How Richard Branson believes people power will change journalism
Sir Richard Branson is best known for founding the Virgin brand that has made him one of the world’s richest citizens, but his early life as a journalist is less well documented.
Fresh out of school Branson set up Student magazine with his friend Jonathan Holland-Gems in a media landscape that has been rendered barely recognisable by the advent of the web.
Branson recently revealed he has invested in crowdfunding platform Indiegogo, so Newspryng sought his opinions on crowdfunding’s implications on the world of journalism.
In his Losing my Virginity autobiography there was an anecdote that struck a chord with Newspryng because it neatly encapsulates the new model for internet journalism we are trying to create.
Branson recalls in the book how he encountered South African children waiting at the side of the road after they had filled in the potholes in the hope that passers-by would pay them.
We approached Branson to find out why that episode left such a lasting memory and how he believes crowdfunding could shape journalism.
Newspryng: What made you begin your career in journalism and do you ever regret leaving the industry?
Richard Branson: My entry into journalism came through my first business venture, Student magazine. We started it to give young people an exciting and thought-provoking alternative to mainstream media.We challenged the status quo and voiced unheard opinions, focusing upon issues such as the Vietnam War.
I enjoyed the buzz and excitement that came with being a journalist, finding stories and convincing people to become a part of the magazine, from Mick Jagger to Vanessa Redgrave.
However, I quickly realised my greatest strength was the business behind the words. I became an entrepreneur by default, before I had even heard of the word. I began to think, how can we shake up other industries?

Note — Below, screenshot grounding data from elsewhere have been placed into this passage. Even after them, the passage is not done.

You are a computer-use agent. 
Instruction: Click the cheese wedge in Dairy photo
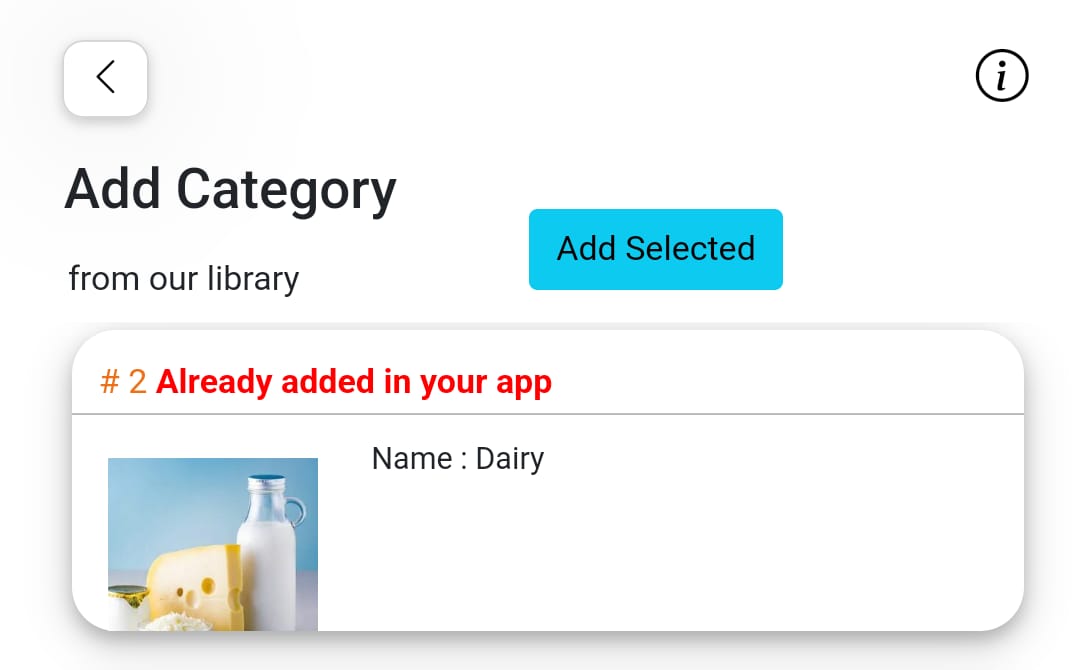[196, 584]
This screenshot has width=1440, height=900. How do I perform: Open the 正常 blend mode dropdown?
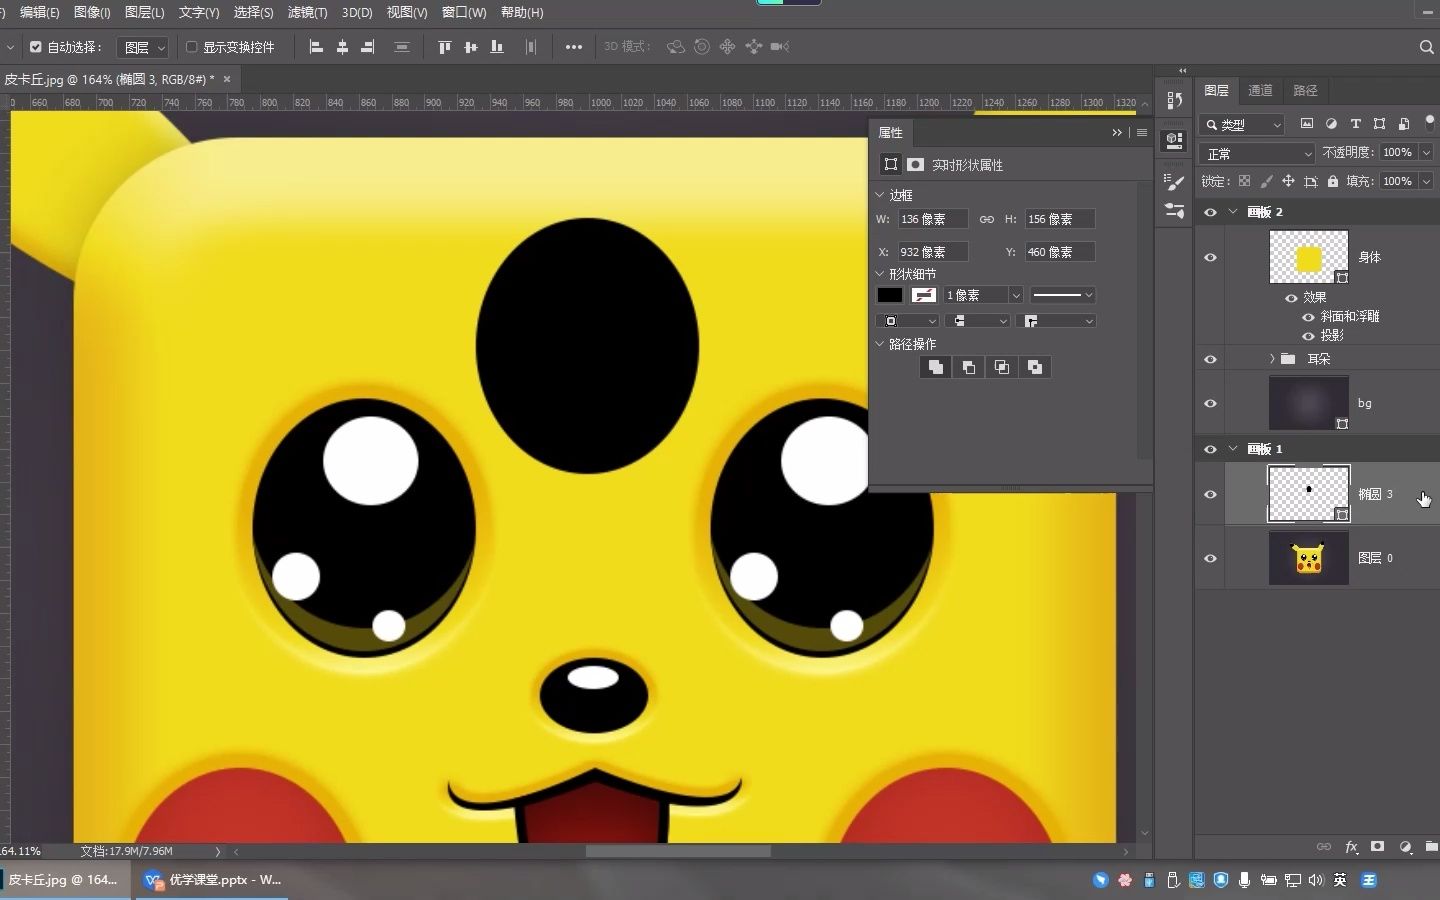pyautogui.click(x=1257, y=153)
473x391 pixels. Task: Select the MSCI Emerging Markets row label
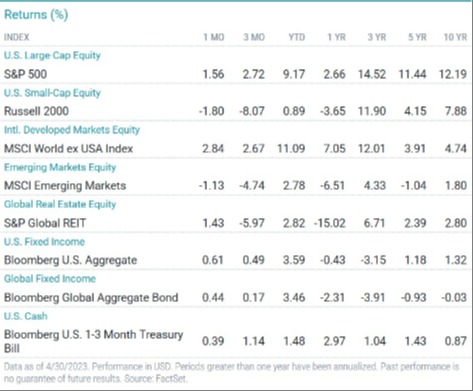(x=65, y=185)
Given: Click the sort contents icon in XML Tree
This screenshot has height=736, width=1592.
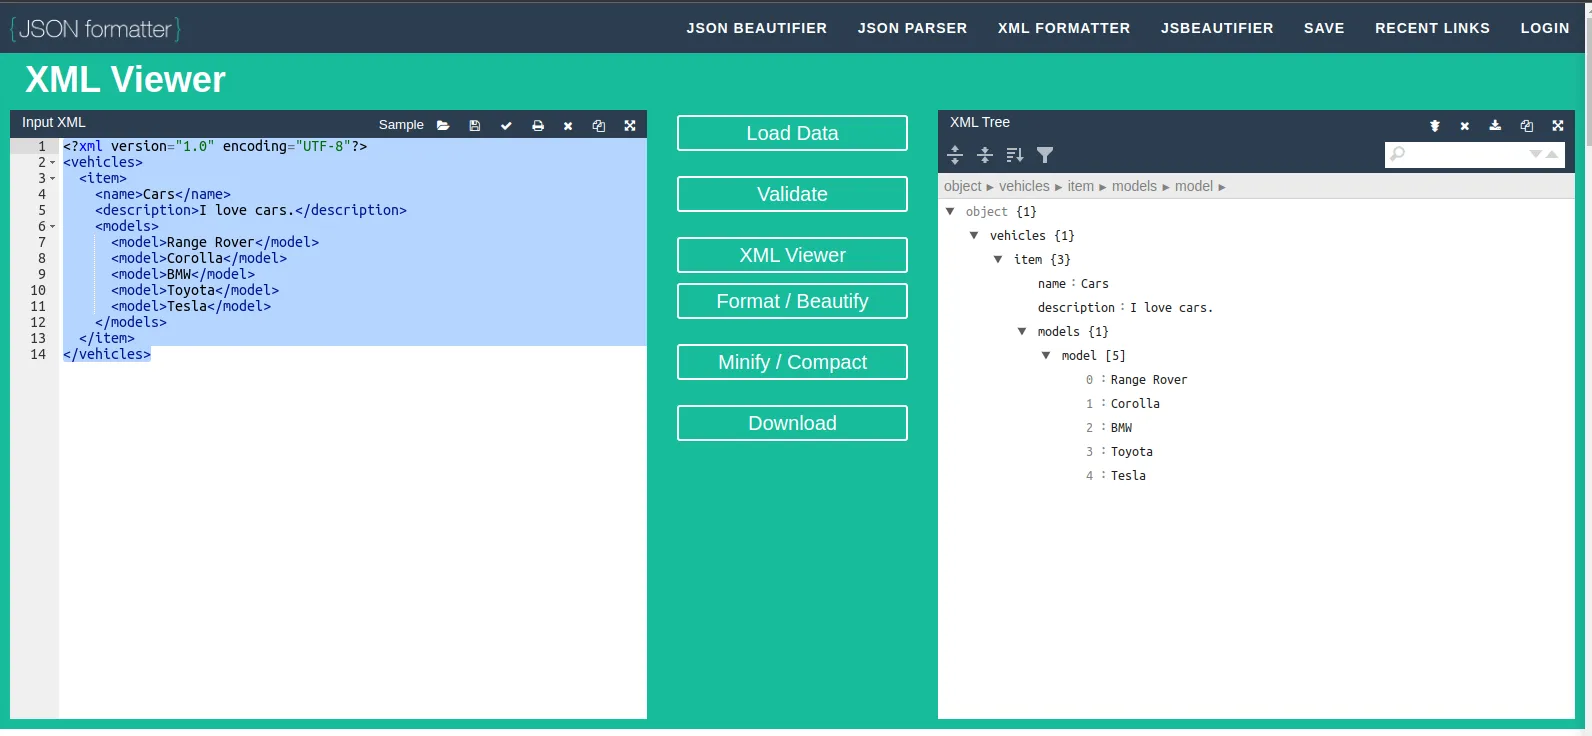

Despite focusing my attention upon growing the Virgin brand, and now on no-for-profit ventures, my journalistic instinct never left me. I’m always thinking about ideas – be it business tips or life lessons –and through my daily blog and social media we can put these into action. Really, social media has allowed us to come full circle in journalism.
NS: Why are you such a prolific blogger and social media user, and how much time do you devote to it each day?
RB: Anyone who’s worked with me knows that my most essential possession is a notebook. I carry it everywhere and write down the comments, ideas and musings that I come across day to day. If you have an opinion, it’s important to make your voice heard.
I turn my notes into opinion pieces and tips articles, campaigns and videos, and share them directly with people through social media. It is a powerful platform for communication – it’s instant, far-reaching and encourages open dialogue and feedback.
I start every day by checking my tablet and tapping into what’s happening around the globe and in the Virgin world. I pick out the topics that I feel passionate about and plan my blogging and social media agendas around them. Throughout the day I check in several times on my iPad or phone and reply to as many people as possible. And of course, I have a wonderful team around me to help turn the ideas into reality.
NS: Has the internet democratised journalism?
RB: There’s no denying the internet has democratised journalism in many positive ways. In the past journalism has been in the hands of those with the money and/or power to publish their story.
Now, everybody can not only have a voice, but one that will be heard. The internet has given opportunities to those who previously had none. We now see stories come out of all corners of the world, penned by those actually living with issues, and not just by foreign correspondents.
And in one of the most tell-tale signs of democracy, everybody has the right to give feedback – instant and, in most cases, uncensored feedback.
NS: Are you concerned about the future of journalism?
RB: I’m very hopeful for the future of journalism. While the internet has democratised journalism, it is also true that maintaining high standards across the web is tough.
Therefore, there will always be a need for high quality journalism, whether it be from established publications like The Economist or branded content like the kind we [Virgin] try to make. As humans we have a natural instinct to question and learn, and that won’t change, regardless of how information is formatted or presented.
NS: Do you believe crowdfunding could prove a viable means of financing investigative journalism?
RB: I am an investor in crowdfunding company Indiegogo, and I feel the concept has a very interesting future. If I was starting my first business now, I would probably turn to crowdfunding. It can be viewed as a survey of interest. If you get enough people behind an idea, you will end up producing a story that people actually want to hear about– and could start a movement that cannot be ignored.
On the other hand, if only the ideas that receive funding make it into fruition, then others will be overlooked, and the risk of biased and censored journalism prevails. It could be a Catch 22, but it is certainly worth considering. Now there’s an investigative journalism project that needs financing.
NS: Can you explain why the story of the South African kids [see intro] made such an impact on you and did you ever discover if they made any money?
RB: The story resonated with me because I loved the kids’ entrepreneurial spirit. We often rack our brains trying to find big ideas. These kids simply saw a problem, worked out how they could solve it, and got on with it. It’s a great way to think about business.
I can’t recall if they made any money from that particular venture, but I’m hopeful they’re doing okay. I recently heard about some other kids selling rocks on the side of the road – they had picked out the ‘best’ rocks from the thousands along the motorway. Now that takes gumption.